5.3. De inspecteur heeft in de pleitnota zijn stelling ingetrokken dat het inkomen van belanghebbende moet worden verhoogd met het voordeel dat belanghebbende geniet doordat de onderhavige geldlening renteloos is.
5.4. Uit hetgeen hiervoor is overwogen volgt dat de navorderingsaanslag ten onrechte is opgelegd. De stellingen van belanghebbende dat hij niet te kwader trouw heeft gehandeld, dat de inspecteur niet beschikt over een nieuw feit en dat de verhoging ten onrechte is opgelegd, behoeven derhalve geen behandeling.
6. Proceskosten
Nu het beroep gegrond is, acht het Hof termen aanwezig voor een veroordeling van een partij in de proceskosten als bedoeld in artikel 8:75 van de Algemene wet bestuursrecht. Hierbij neemt het Hof in aanmerking dat de beroepen van belanghebbende betreffende navorderingsaanslagen inkomstenbelasting/premie volksverzeke-rin-gen voor de jaren 1992 (kenmerk 00/2119), 1993 (kenmerk 00/02146), 1994 (kenmerk 00/02147) en 1995 (kenmerk 00/02148) en navorderingsaanslagen vermogens-belasting voor de jaren 1995 (kenmerk 00/02151) en 1996 (kenmerk 00/02152) samenhangen. Ingevolge artikel 2, eerste lid, aanhef en onderdeel a, van het Besluit proceskosten bestuursrecht stelt het Hof het bedrag van deze kosten overeenkomstig het in de bijlage van het Besluit opgenomen tarief op: 2,5 (proceshandelingen: beroepschrift, repliek en verschijnen zitting) ´ 1,5 (wegingsfactor gewicht van de zaak) ´ 1,5 (wegingsfactor samenhangende zaken) ´ € 322, ofwel € 1.811,25, dat is per zaak € 301,88.
7. Beslissing
Het Hof:
- verklaart het beroep gegrond;
- vernietigt de uitspraak van de inspecteur;
- vernietigt de navorderingsaanslag;
- gelast de Staat het gestorte griffierecht ad ƒ 60 (€ 27,23) aan belanghebbende te vergoeden, en;
- veroordeelt de inspecteur in de proceskosten van belanghebbende tot een beloop van € 301,88 en wijst de Staat aan dit bedrag aan belanghebbende te voldoen.
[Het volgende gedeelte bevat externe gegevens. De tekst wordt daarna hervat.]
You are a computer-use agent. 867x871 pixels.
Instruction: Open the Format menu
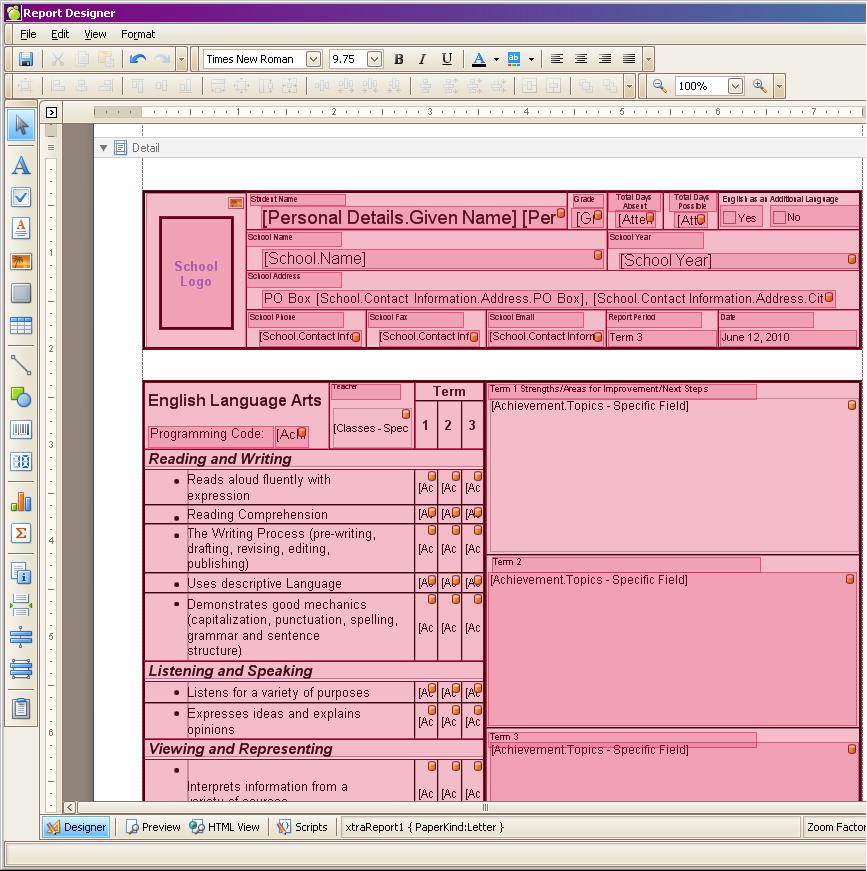click(x=138, y=34)
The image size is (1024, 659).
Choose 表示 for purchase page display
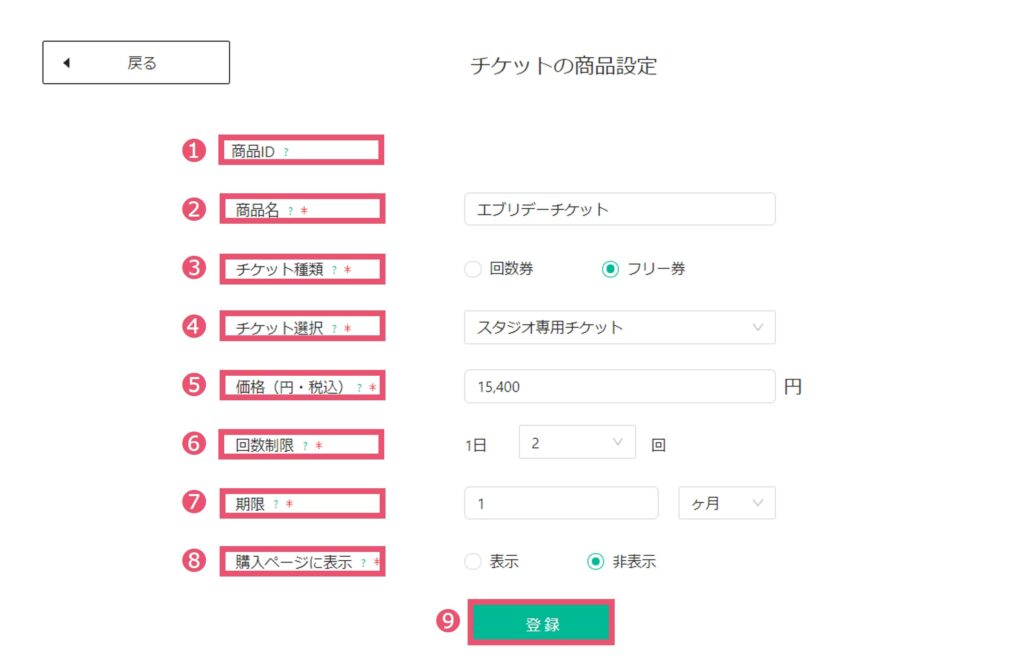point(473,562)
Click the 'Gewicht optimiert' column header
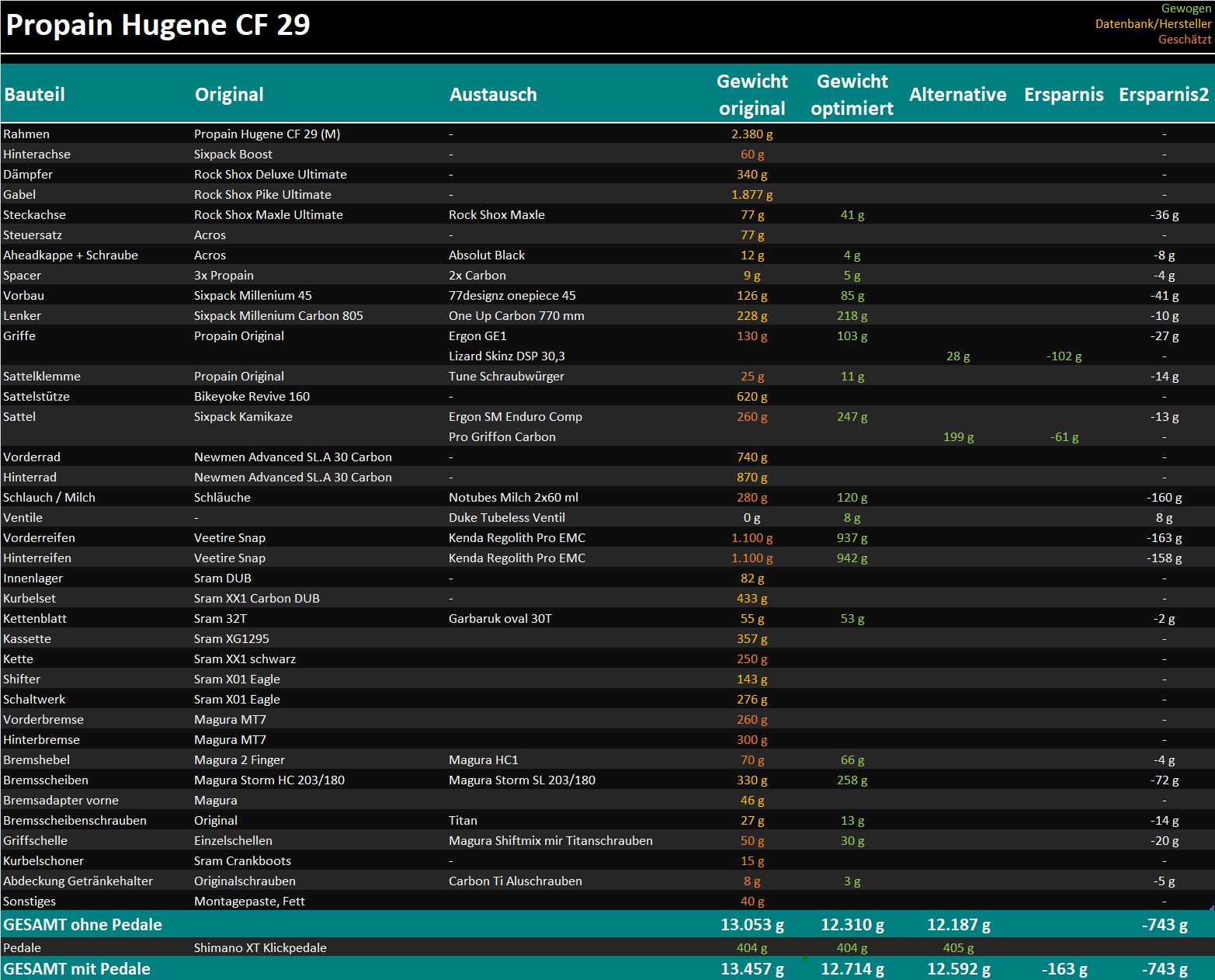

De uitspraak is vastgesteld op 17 april 2002 door mrs. Van Ballegooijen, Den Boer en Meussen, in tegenwoordigheid van mr. Van de Merwe als griffier. De beslissing is op dezelfde dag ter openbare zitting uitgesproken.
Het Hof heeft geen bezwaar tegen afgifte door de griffier van een afschrift van de uitspraak in geanonimiseerde vorm.
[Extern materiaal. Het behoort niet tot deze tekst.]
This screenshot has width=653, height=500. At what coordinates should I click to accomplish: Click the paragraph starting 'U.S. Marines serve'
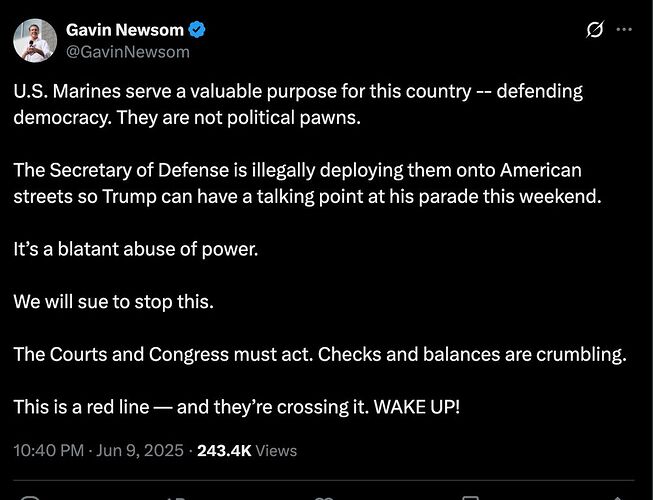(298, 104)
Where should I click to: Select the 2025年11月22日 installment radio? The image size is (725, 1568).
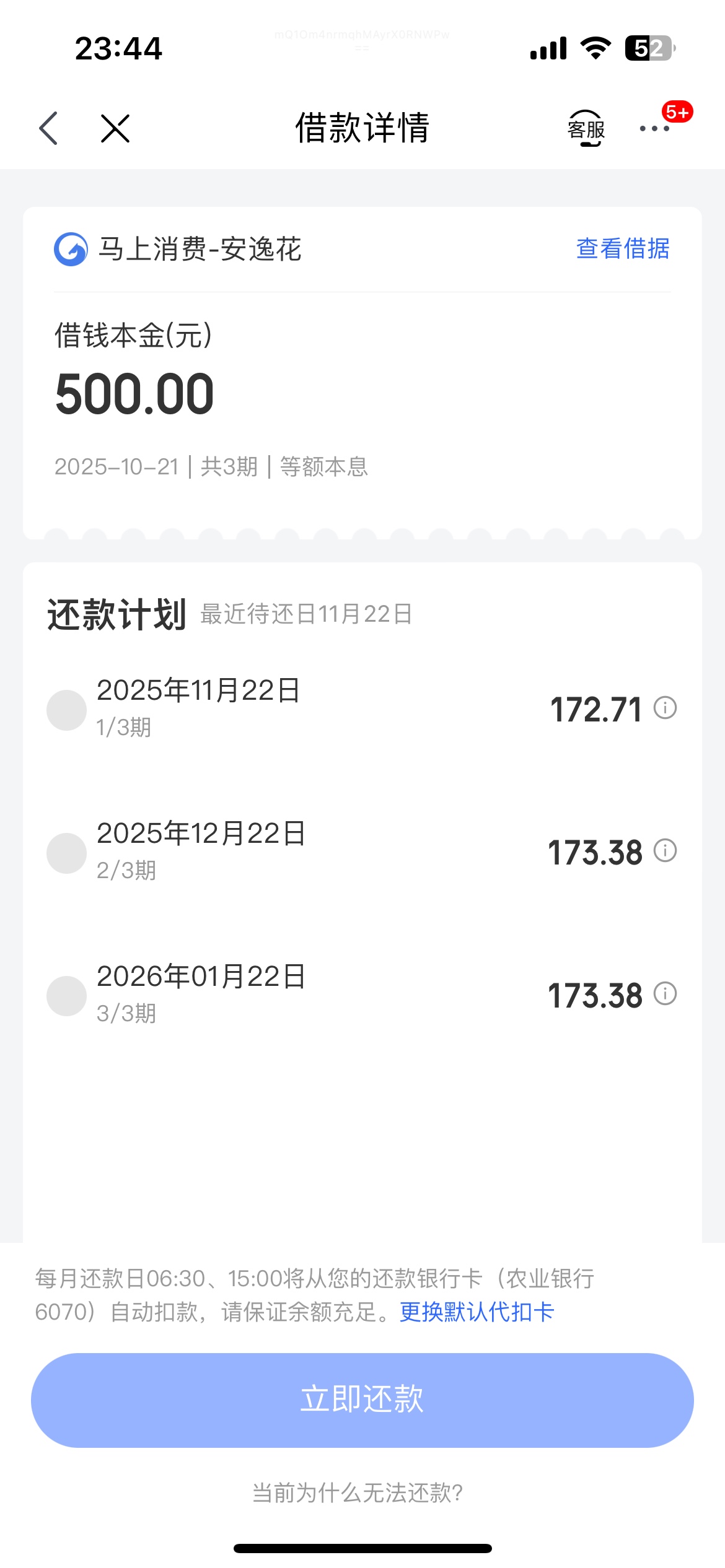tap(66, 710)

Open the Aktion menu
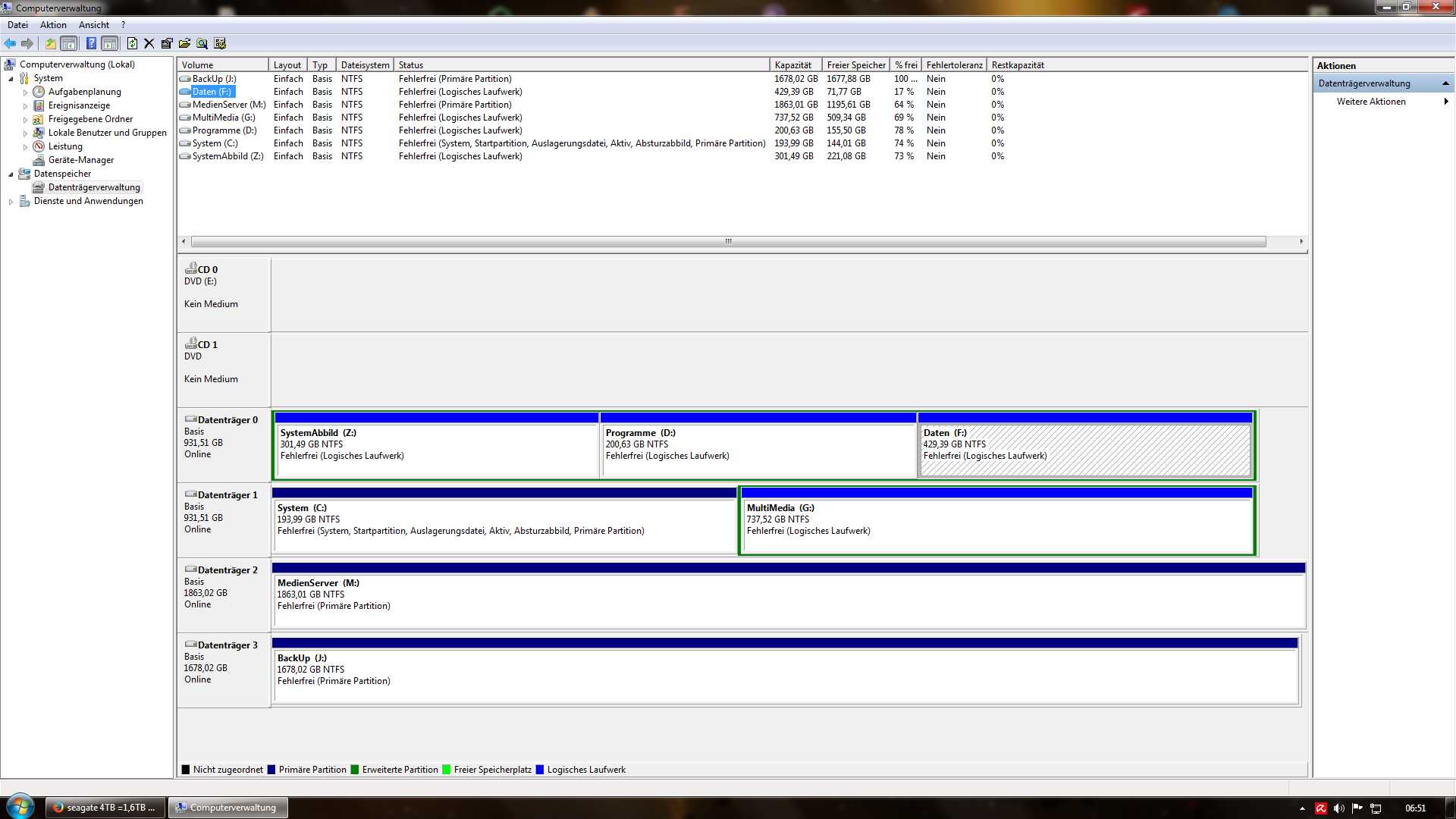tap(53, 25)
Tegen deze uitspraak kan binnen zes weken na de verzenddatum van deze uitspraak beroep in cassatie worden ingesteld bij de Hoge Raad der Nederlanden. Daarbij moet het volgende in acht worden genomen:
1. Het instellen van beroep in cassatie geschiedt door het indienen van een beroepschrift bij dit gerechtshof (zie voor het adres de begeleidende brief).
2. Bij het beroepschrift wordt een afschrift van de bestreden uitspraak overgelegd.
3. Het beroepschrift wordt ondertekend en bevat ten minste:
- de naam en het adres van de indiener;
- de dagtekening;
- een omschrijving van de uitspraak waartegen het beroep in cassatie is gericht;
- de gronden van het beroep in cassatie.
Voor het instellen van beroep is een griffierecht verschuldigd. Na het instellen van beroep in cassatie ontvangt U een nota griffierecht van de griffier van de Hoge Raad. In het cassatieberoepschrift kan de Hoge Raad verzocht worden om de wederpartij te veroordelen in de proceskosten.